**Article**
Ella Baker

(1903-1986) African-American civil rights and human rights activist

Ella Baker (December 13, 1903 – December 13, 1986) was an African-American civil rights and human rights activist. She was a largely behind-the-scenes organizer whose career spanned more than five decades, including a lot of work with the Student Nonviolent Coordinating Committee. She worked alongside some of the most famous civil rights leaders of the 20th century, including W. E. B. Du Bois, Thurgood Marshall, A. Philip Randolph, and Martin Luther King Jr. She also mentored many emerging activists, such as Diane Nash, Stokely Carmichael, Rosa Parks, and Bob Moses (activist).


  • Remember, we are not fighting for the freedom of the Negro alone, but for the freedom of the human spirit, a larger freedom that encompasses all mankind.
  • Until the killing of black men, black mothers' sons, becomes as important to the rest of the country as the killing of a white mother's son, we who believe in freedom cannot rest until this happens. (1964)

**Exercise tasks**
1 – According to the Ella Baker page, which organization did she do a lot of work with?
2 – Repeat a passage from the Ella Baker page word for word: begin at the words "Ella Baker (December" and stop after "Bob Moses (activist).".
3 – Carry on the Ella Baker page from its last line.
The data has no connection to the Ella Baker page.

**Raw data**
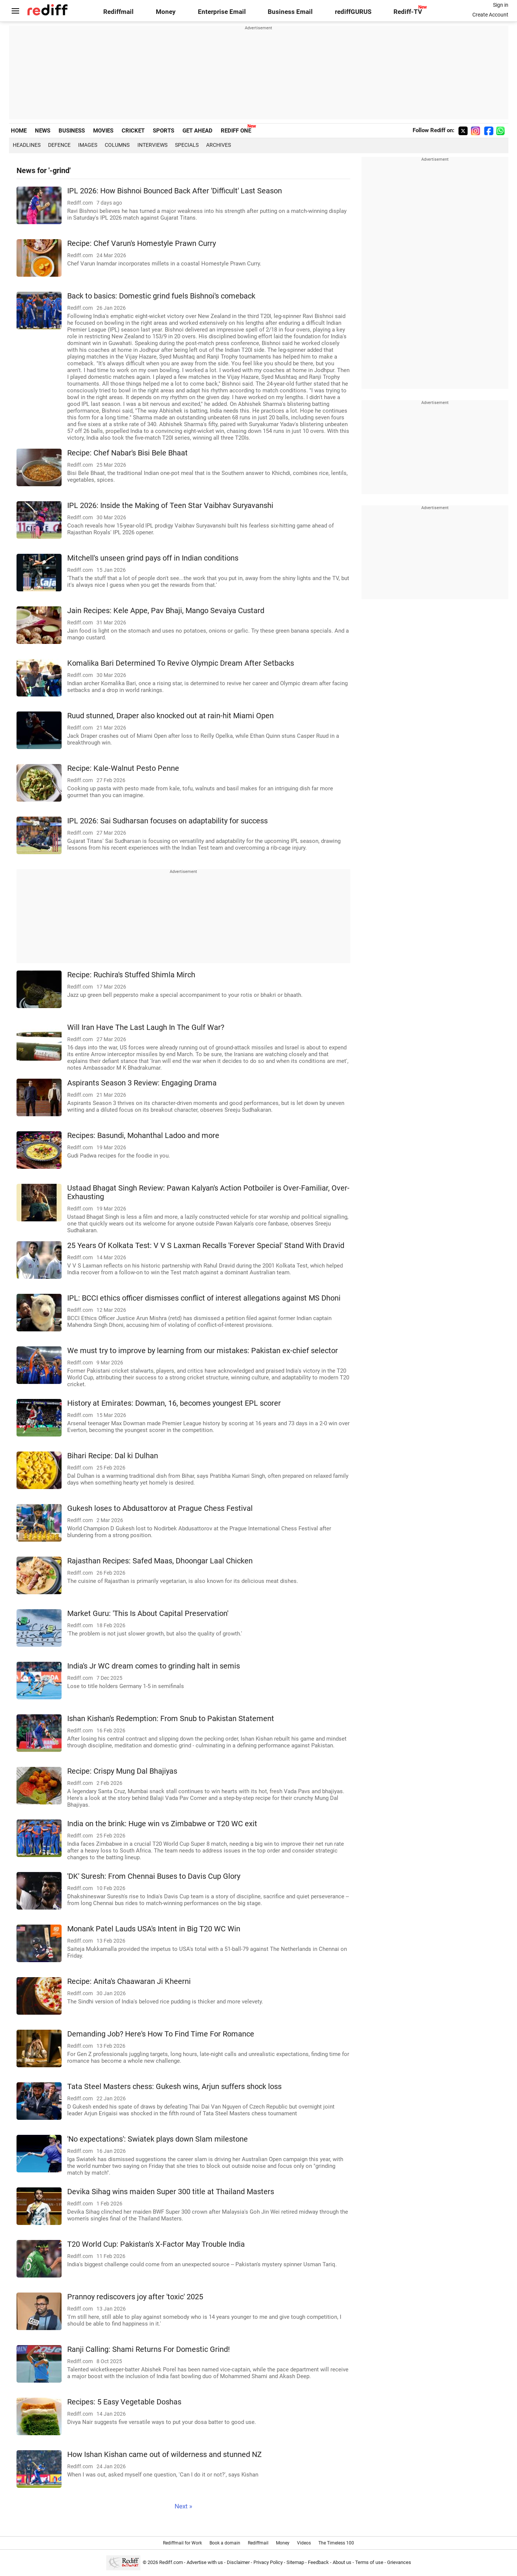 This screenshot has width=517, height=2576. I want to click on GET AHEAD, so click(197, 130).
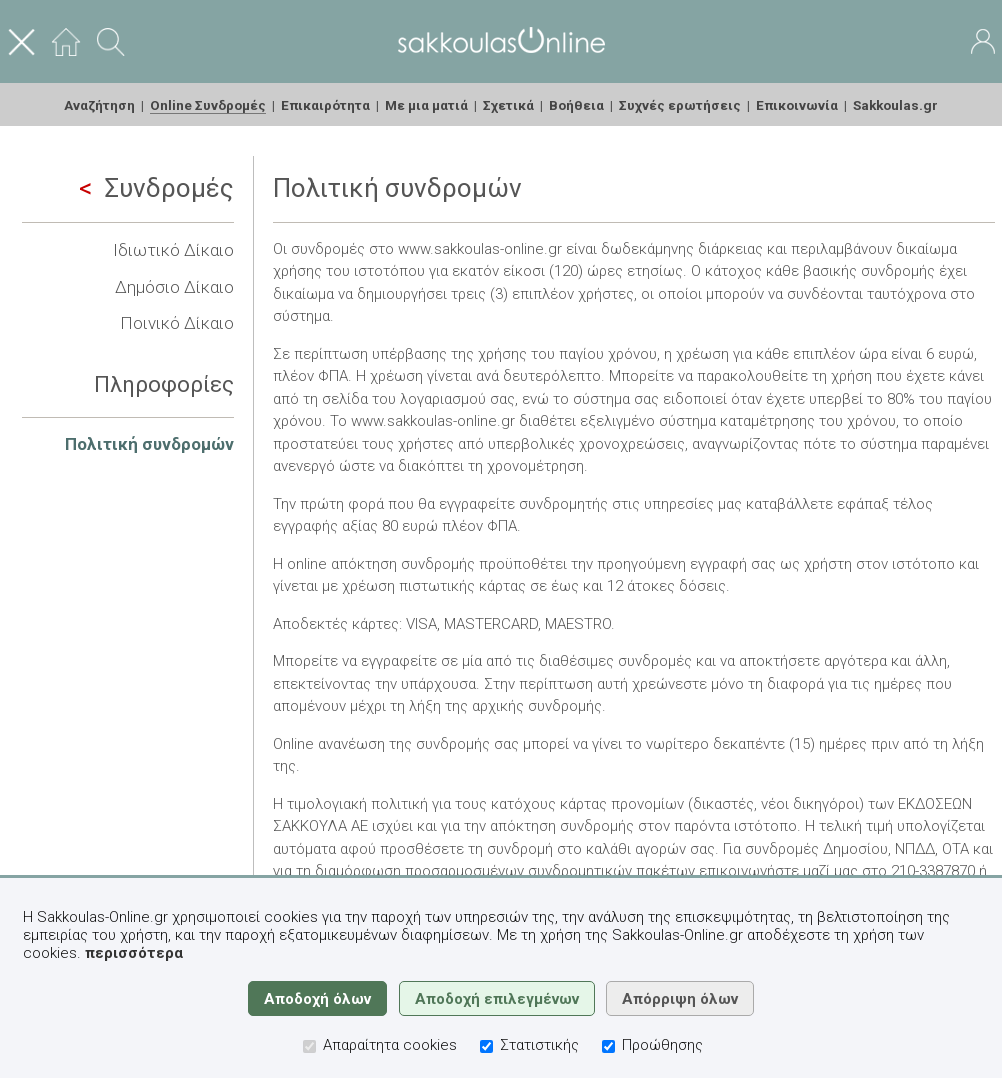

**Answers to the exercise**
1 – The Student Nonviolent Coordinating Committee.

2 –
Ella Baker (December 13, 1903 – December 13, 1986) was an African-American civil rights and human rights activist. She was a largely behind-the-scenes organizer whose career spanned more than five decades, including a lot of work with the Student Nonviolent Coordinating Committee. She worked alongside some of the most famous civil rights leaders of the 20th century, including W. E. B. Du Bois, Thurgood Marshall, A. Philip Randolph, and Martin Luther King Jr. She also mentored many emerging activists, such as Diane Nash, Stokely Carmichael, Rosa Parks, and Bob Moses (activist).

3 –
    • Grant, Joanne, film, Fundi: The Story of Ella Baker (Icarus Films, 1981)
  • The development of the individual to his highest potential for the benefit of the group.
    • The Eyes on the Prize Civil Rights Reader: documents, speeches and firsthand accounts from the Black Freedom Struggle, 1954–1990, ed. Clayborne Carson et al. (Penguin Books, 1991), p. 121.
  • Strong people do not need strong leaders.
  • "You didn't see me on television, you didn't see news stories about me," she told two writers, Ellen Cantarow and Susan Gushee O'Malley. "The kind of role that I tried to play was to pick up pieces or put together pieces out of which I hoped organization might come. My theory is, strong people don't need strong leaders."
    • The New York Times, Obituary, by C. Gerald Fraser, December 17, 1986

1970 Interview in Black Women in White America: A Documentary History by Gerda Lerner

  • In my organizational work, I have never thought in terms of my "making a contribution." I just thought of myself as functioning where there was a need. And if I have made a contribution I think it may be that I had some influence on a large number of people.
  • As assistant field secretary of the branches of the NAACP, much of my work was in the South. At that time the NAACP was the leader on the cutting edge of social change. I remember when NAACP membership in the South was the basis for getting beaten up or even killed.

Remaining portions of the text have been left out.